Figure. Conceptual view of solubility prediction. Adapted from Boobier et al., Nature Communications, 2020.

In the literature, dissolution - whether a solid will dissolve in a liquid — is described as the balance of three types of interactions:

Solvent - solvent interactions (top of triangle). How the liquid interacts with itself. For a given solvent (water, ethanol, benzene, acetone), this is constant — the molecules of the solvent don’t change between samples - so there’s nothing for the model to learn here..
Solute - solute interactions (left). How strongly the solid holds itself together (crystal packing / lattice strength).

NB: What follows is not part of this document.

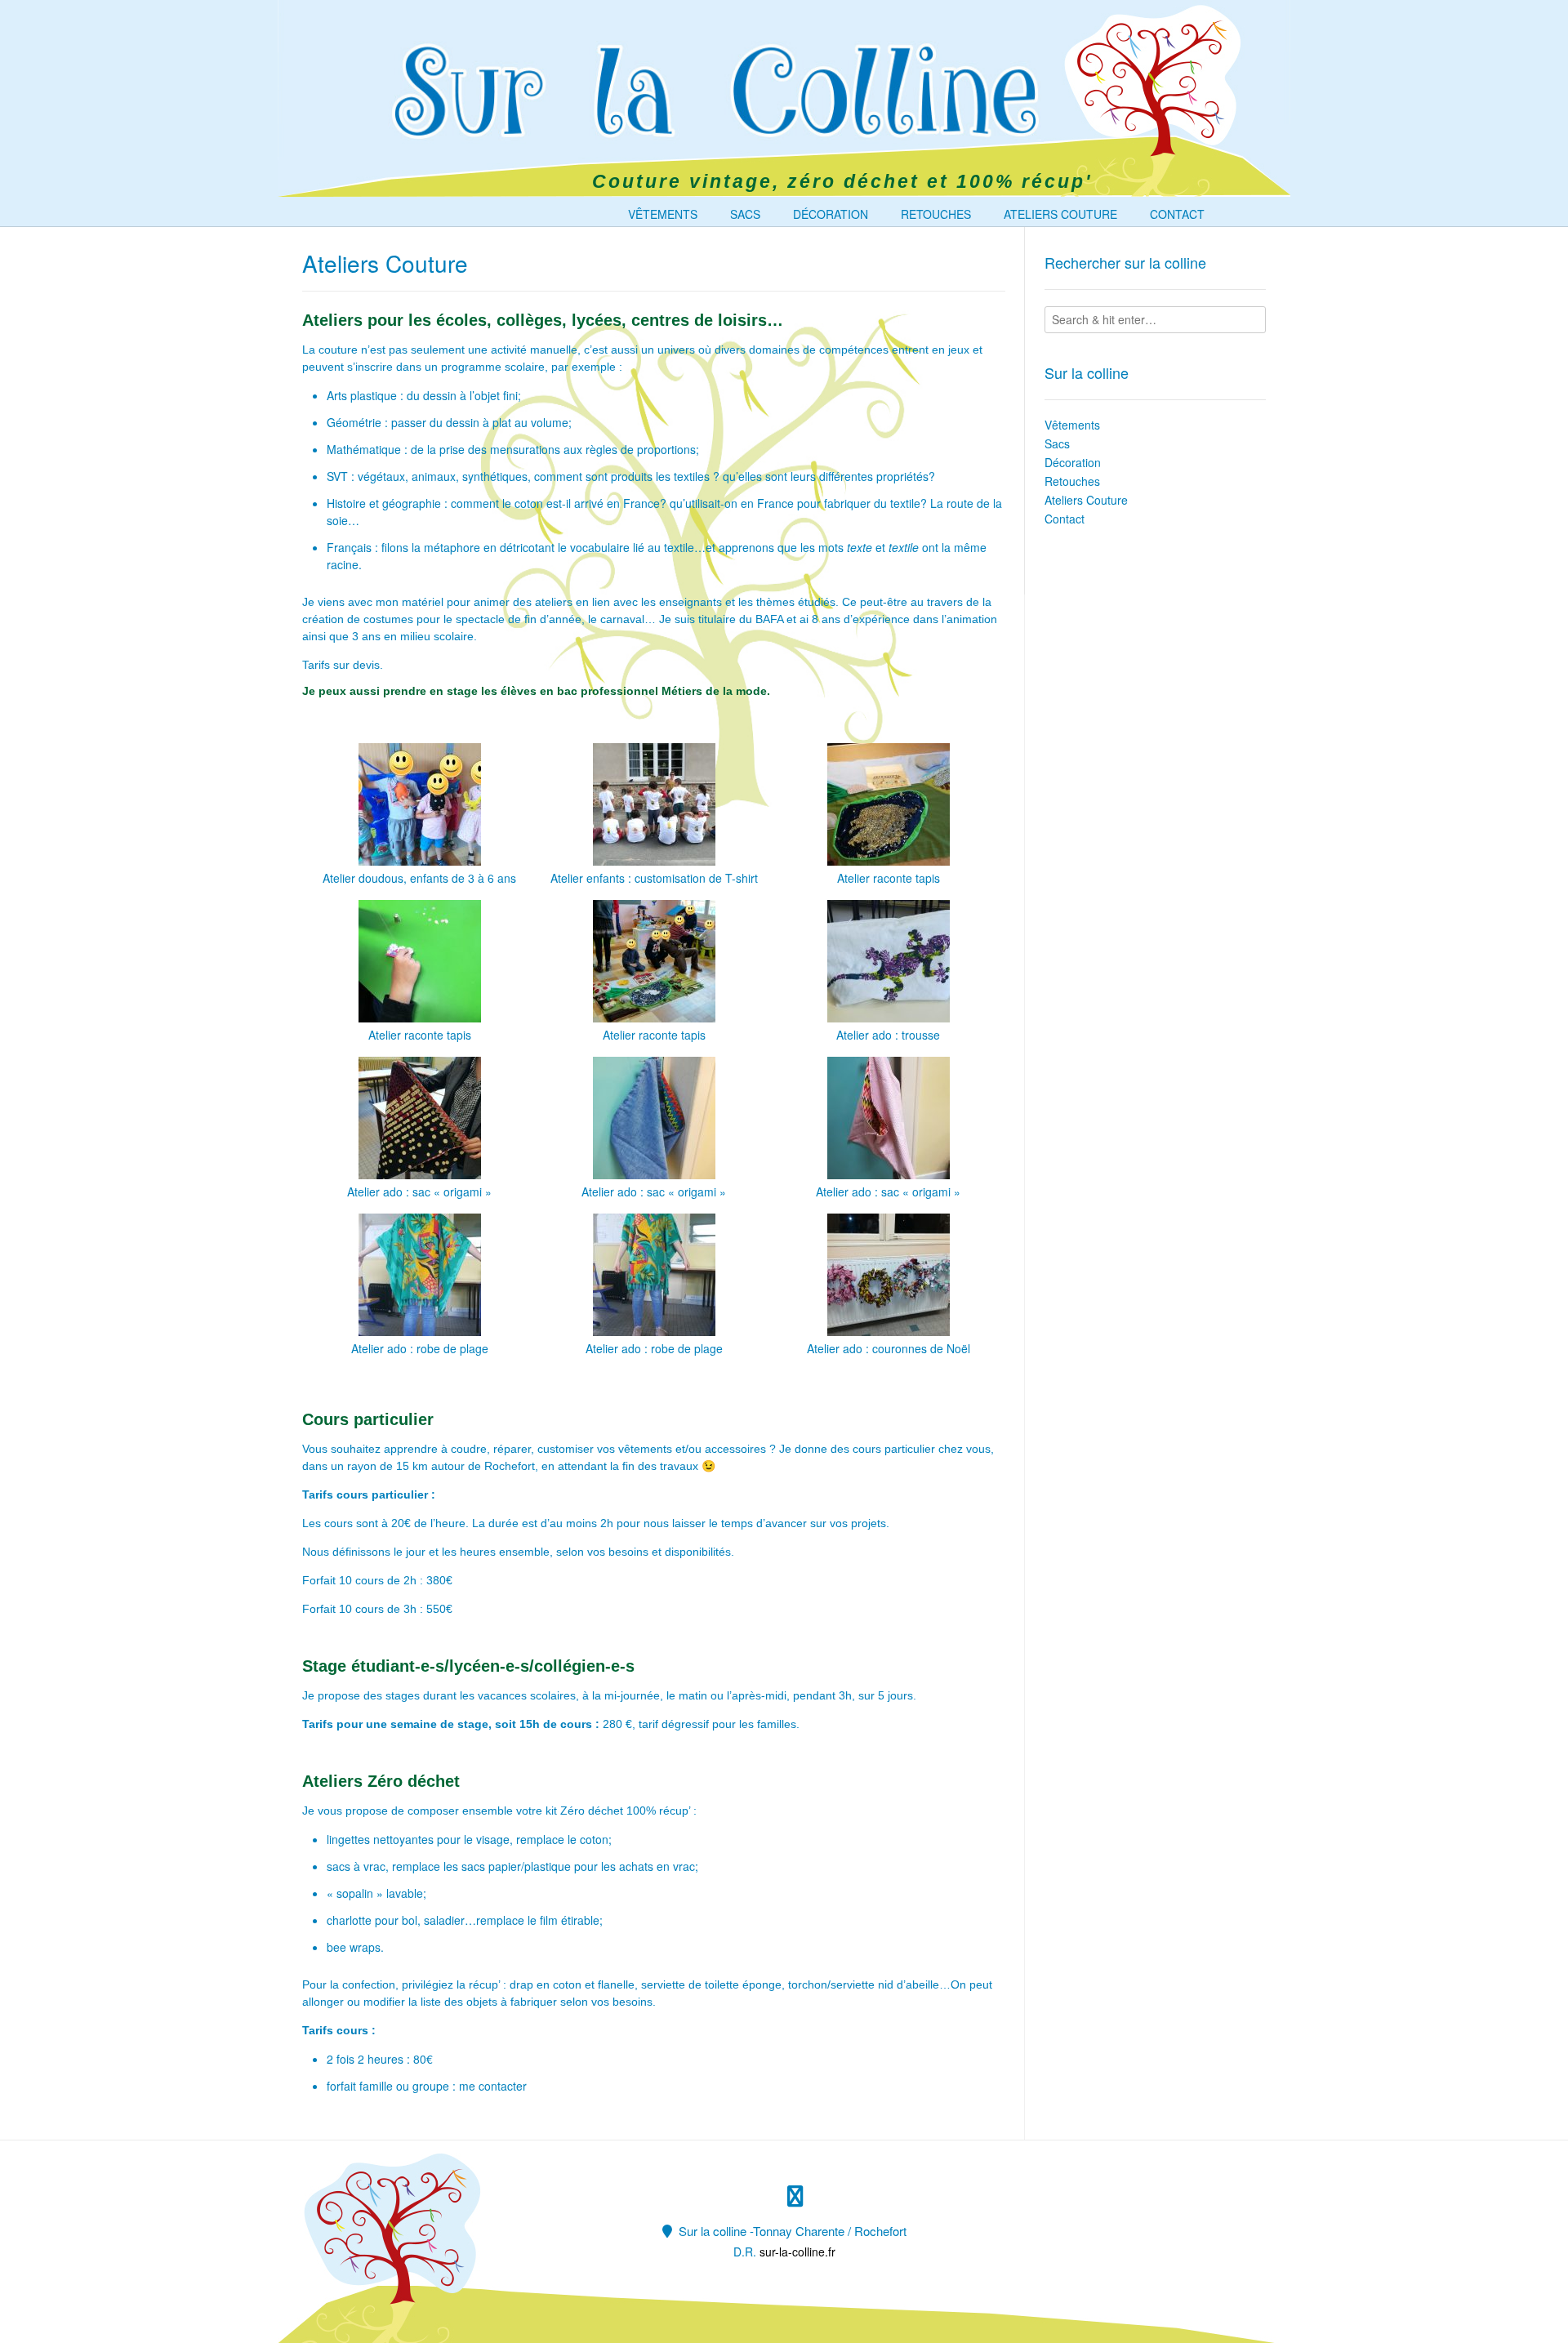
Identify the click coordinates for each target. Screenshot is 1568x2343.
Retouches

Compounds with strong intermolecular forces or high melting points tend to be stubborn solids that don't dissolve easily. This part is not modeled in this project
Solute - solvent interactions (right). How well the solid and liquid can interact — this is where the variation happens and what we model. These interactions are quantified using descriptors such as:
- ΔG_solv / ΔE_solv (solvation energies): how the molecule interacts with the solvent
- SASA (solvent-accessible surface area): how much of the molecule is exposed to the solvent
- Molar volume, molecular weight (MW): size/weight of the molecule
- Charge/dipole features (partial charges, dipole): whether it has charge or polarity
- HOMO - LUMO gap terms (simple frontier-orbital interaction proxies): simple electronic properties

Project Overview

In this project, I make a use of a publicly available dataset published by Boobier et al Nature Communications 2020 of organic molecules in different solvents (water, ethanol, benzene, acetone), along with the physicochemical descriptors described in the introduction.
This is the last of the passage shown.